El tiempo fue creado por Dios, por esto dice Agustín, “ni pudiesen pasar los tiempos antes de que hicieses los tiempos”;[3] Dios existe antes del tiempo, porque él no es temporal, el es permanente. Posteriormente se preguntará que es el tiempo y tristemente se da cuenta que muchos utilizan ese término pero no saben realmente lo que es;  con esto se desprende el problema del pretérito, presente y futuro, en el que se dice que el pasado ya no existe y el futuro aún no es, y si es siempre presente nos encontramos en la eternidad.
Haciendo una larga reflexión Agustín concluye que “es claro y manifiesto que no existen los pretéritos ni los futuros, ni se puede decir con propiedad que son tres los tiempos: pretérito, presente y futuro; sino que tal vez sería más propio decir que los tiempos son tres: presente de las cosas pasadas, presente de las cosas presentes y presente de las futuras”;[4] lo que se puede ubicar como memoria (pasado), visión (presente) y expectación (futuro). Esto es lo que propone Agustín como solución.

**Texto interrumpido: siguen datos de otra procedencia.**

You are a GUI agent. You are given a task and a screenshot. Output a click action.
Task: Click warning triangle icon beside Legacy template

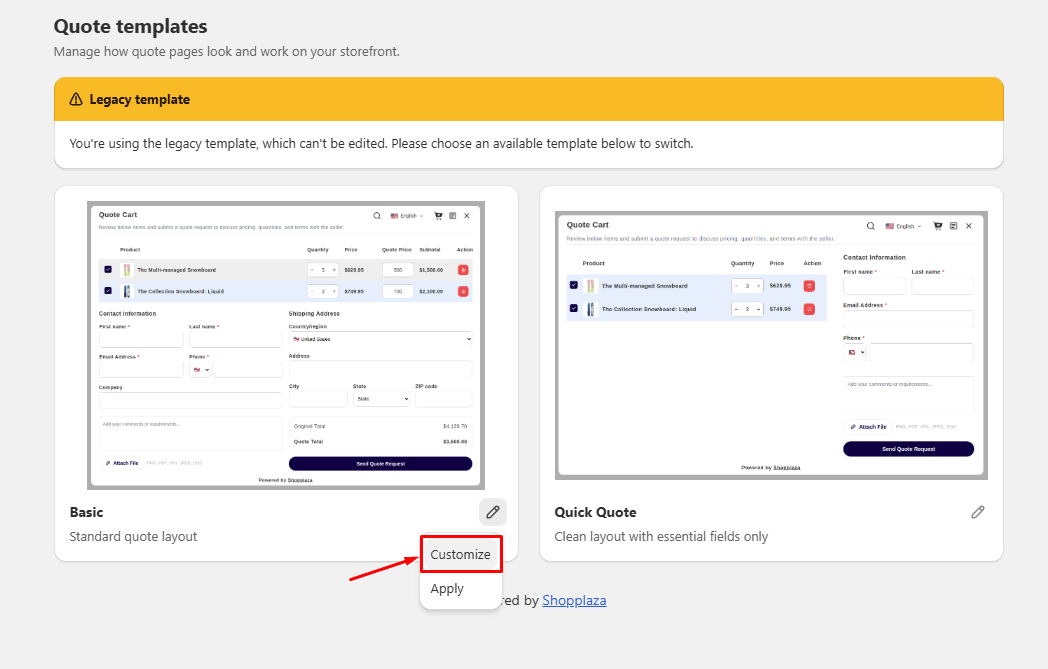point(76,99)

Respecto a la ontología el libro presenta claramente que es Dios el que da el ser y se presenta una estructura de éste: “tú diste cuerpo al artífice; tú creaste el alma que manda a los miembros; tú la materia, de que hace algo; tú el ingenio, con que alcanza el arte y ve interiormente lo que hace fuera; tú el sentido del cuerpo”.[5]
De epistemología se puede encontrar que en Dios están escondidos todos los tesoros de la sabiduría; en diversas ocasiones se menciona a Dios como única verdad y fuente de conocimiento, pues  Dios es el que da la iluminación para que el hombre entienda. Al final Agustín dice respecto a esto: “me estabilizaré y solidificaré en ti, en mi forma, en tu verdad”,[6] pues Dios es el que concede la verdad a los hombres y su verdad es la de las Escrituras.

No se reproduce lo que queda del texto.